Inflation Data in March Comes in Hot

What’s new: The latest data on consumer prices in the U.S. suggests inflation pressures are not easing as hoped, with the Personal Consumption Expenditures (PCE) price index for March indicating a rise higher than economists had anticipated. This development could complicate the Federal Reserve’s ongoing efforts to control inflation without triggering a recession.

By the numbers: The PCE price index, which the Federal Reserve considers its preferred measure of inflation, showed consumer prices rose by 0.3% in March, aligning with forecasts.

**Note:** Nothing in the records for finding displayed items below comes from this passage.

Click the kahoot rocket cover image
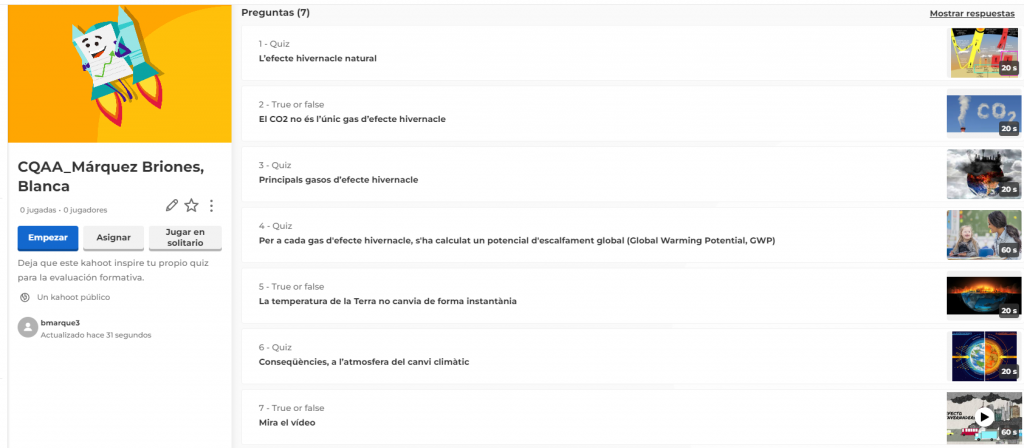The image size is (1024, 448). [119, 71]
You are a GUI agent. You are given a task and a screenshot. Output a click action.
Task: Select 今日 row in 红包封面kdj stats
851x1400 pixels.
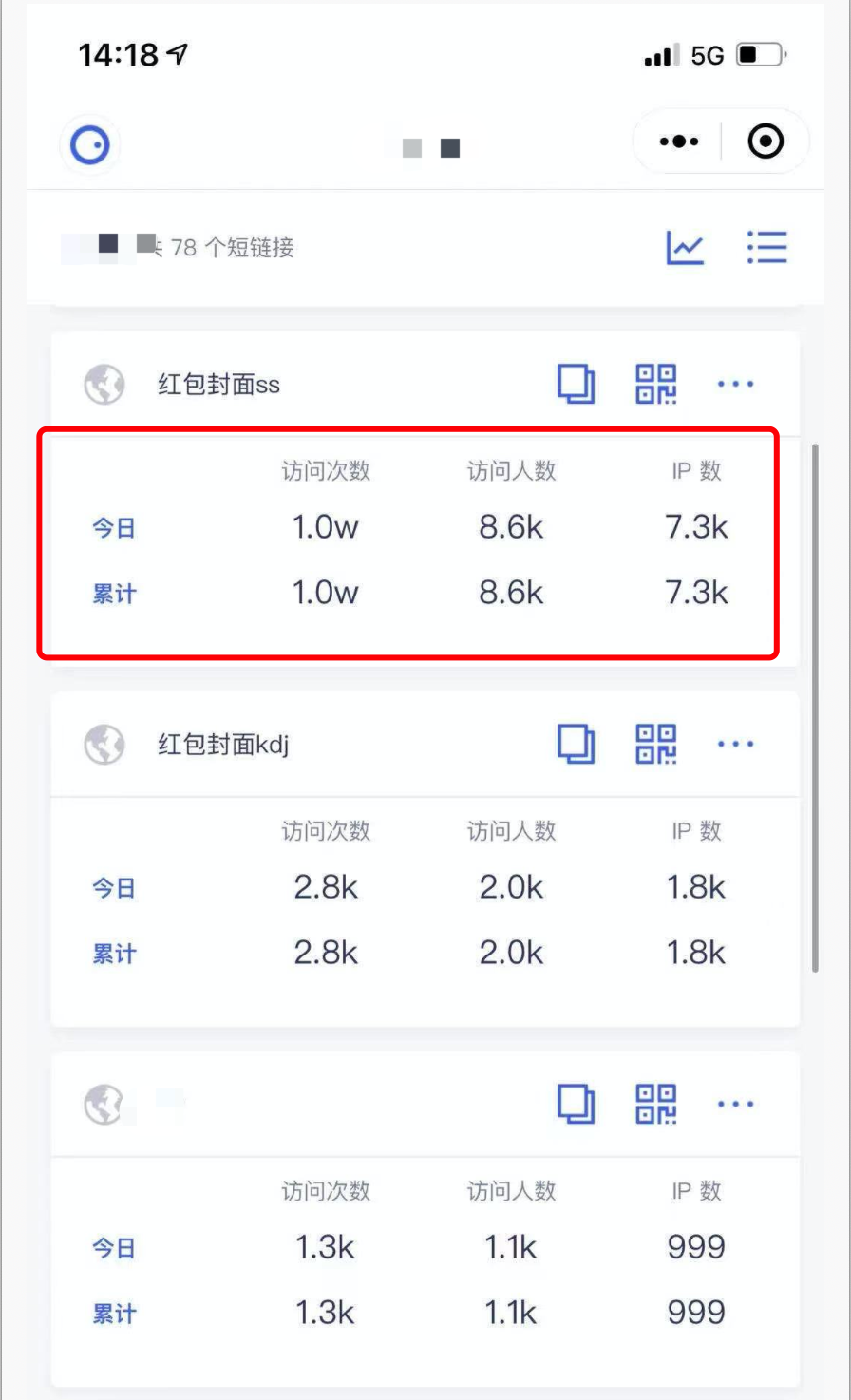(x=426, y=888)
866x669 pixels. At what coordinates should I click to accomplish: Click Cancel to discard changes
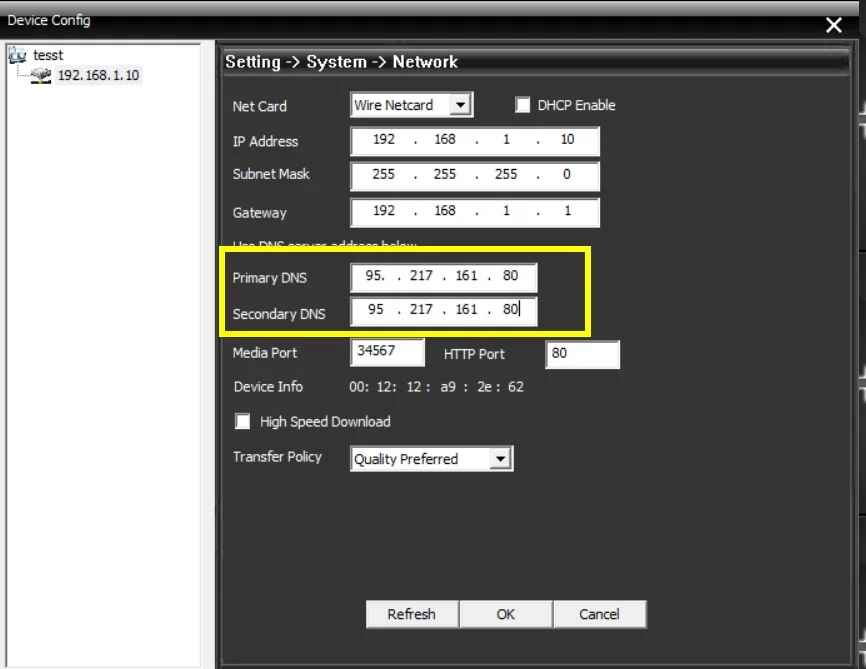click(x=599, y=614)
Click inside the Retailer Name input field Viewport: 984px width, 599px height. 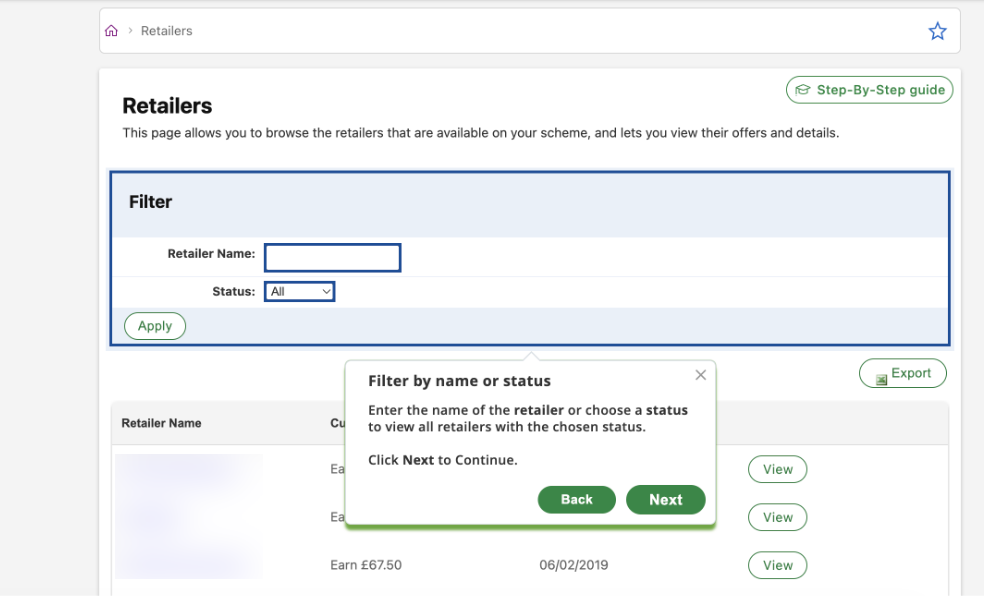(x=332, y=257)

However, the index’s year-over-year increase climbed to 2.8%, surpassing expectations of 2.6% and marking the highest level since November 2023. Core prices, which exclude volatile food and energy components, mirrored this trend, increasing by 0.3% over the month and maintaining a year-over-year rise of 2.8%, above the anticipated slowdown to 2.6%.

Why it matters: The persistence of inflation underscores the challenges the Federal Reserve faces as it attempts to temper price increases without severely impacting economic growth. The steady climb in core inflation, in particular, suggests underlying inflationary pressures that are less responsive to changes in monetary policy, potentially necessitating further interest rate hikes.

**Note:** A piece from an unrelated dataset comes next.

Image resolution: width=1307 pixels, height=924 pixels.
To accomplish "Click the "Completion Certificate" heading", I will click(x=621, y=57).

Spending and income data: Complementing the inflation data, personal spending surged by 0.8% in March, exceeding the 0.6% increase economists had forecasted and matching February’s growth rate. Personal income also rose by 0.5%, outpacing February’s 0.3% increase and marking the second largest gain in the past year. This combination of rising income and spending could further fuel inflationary pressures as demand continues to outstrip supply.

Bigger picture: This week’s PCE report aligns with other recent economic data, including the first quarter GDP report and earlier CPI figures, all pointing towards a stubborn persistence in inflation. High-profile economic commentators have taken note, with Bloomberg’s Lisa Abramowicz tweeting about the re-acceleration of inflation over the past three months and Jason Furman, former economic advisor to President Obama, highlighting the worrying trend in core PCE inflation rates.

The bottom line: As inflation proves stickier than anticipated, the Federal Reserve’s path forward appears increasingly complex. With consumer prices, personal income, and spending all exceeding expectations, policymakers might need to consider additional measures to ensure inflation returns to target levels without derailing economic recovery.